▶ **WRITTEN PROBLEM**:
Recast the entries below as a numbered list, starting at the line that contains "1469x812 pixels. How" and continuing through the end of the entries. Omit blank lines and leave the pictures out.

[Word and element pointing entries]
►

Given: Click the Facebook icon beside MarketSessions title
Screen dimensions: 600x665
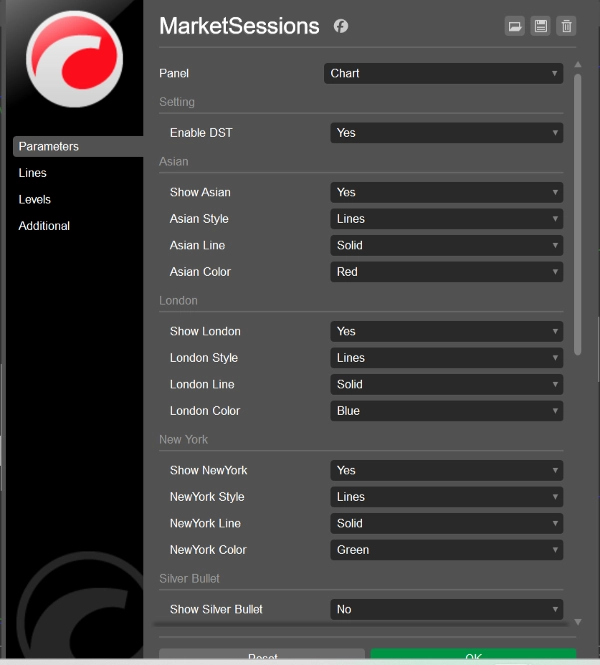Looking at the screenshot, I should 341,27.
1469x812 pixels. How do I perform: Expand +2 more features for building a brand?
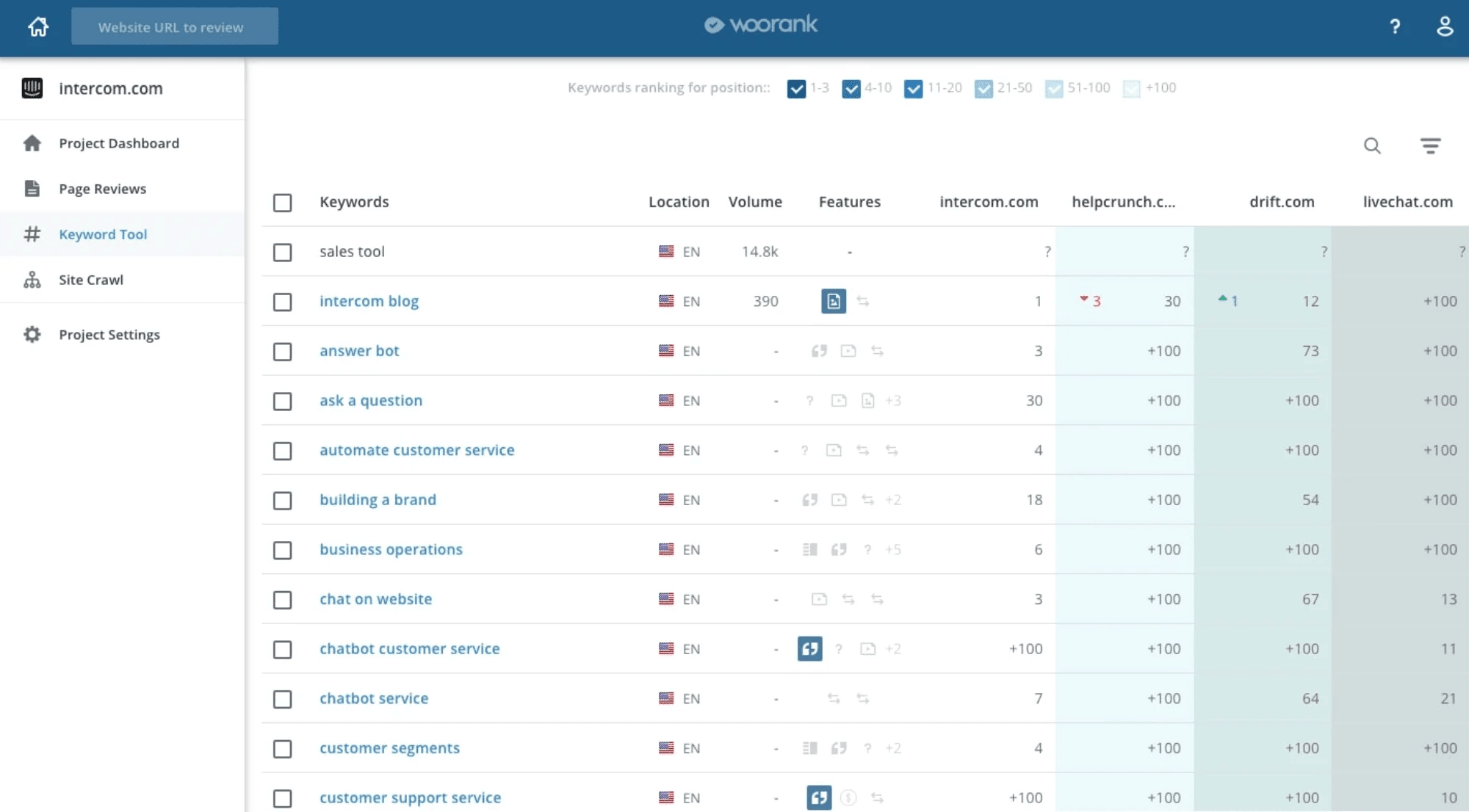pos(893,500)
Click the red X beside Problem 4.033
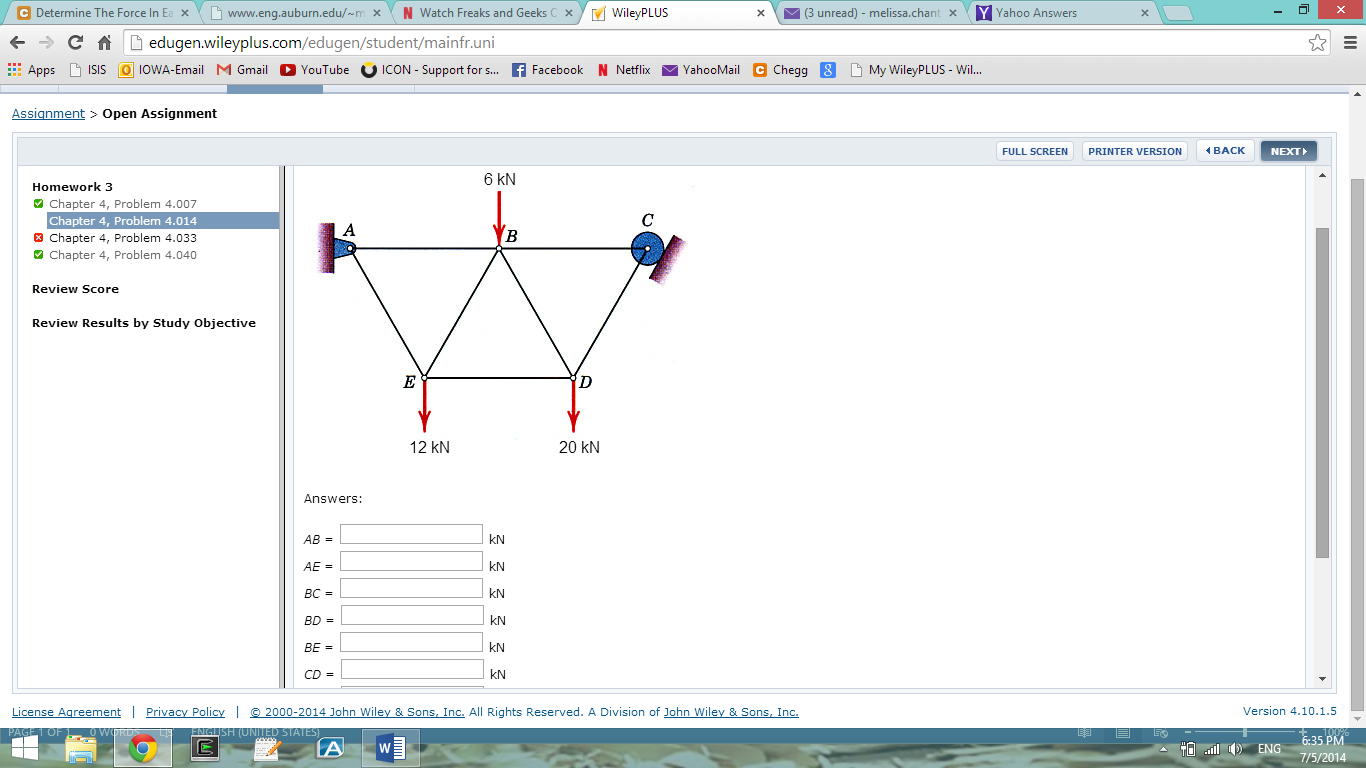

◄

▶ **CORRECT OUTPUT**:
1. 1469x812 pixels. How do I perform: Expand +2 more features for building a brand?
2. pos(893,500)
3. Click the red X beside Problem 4.033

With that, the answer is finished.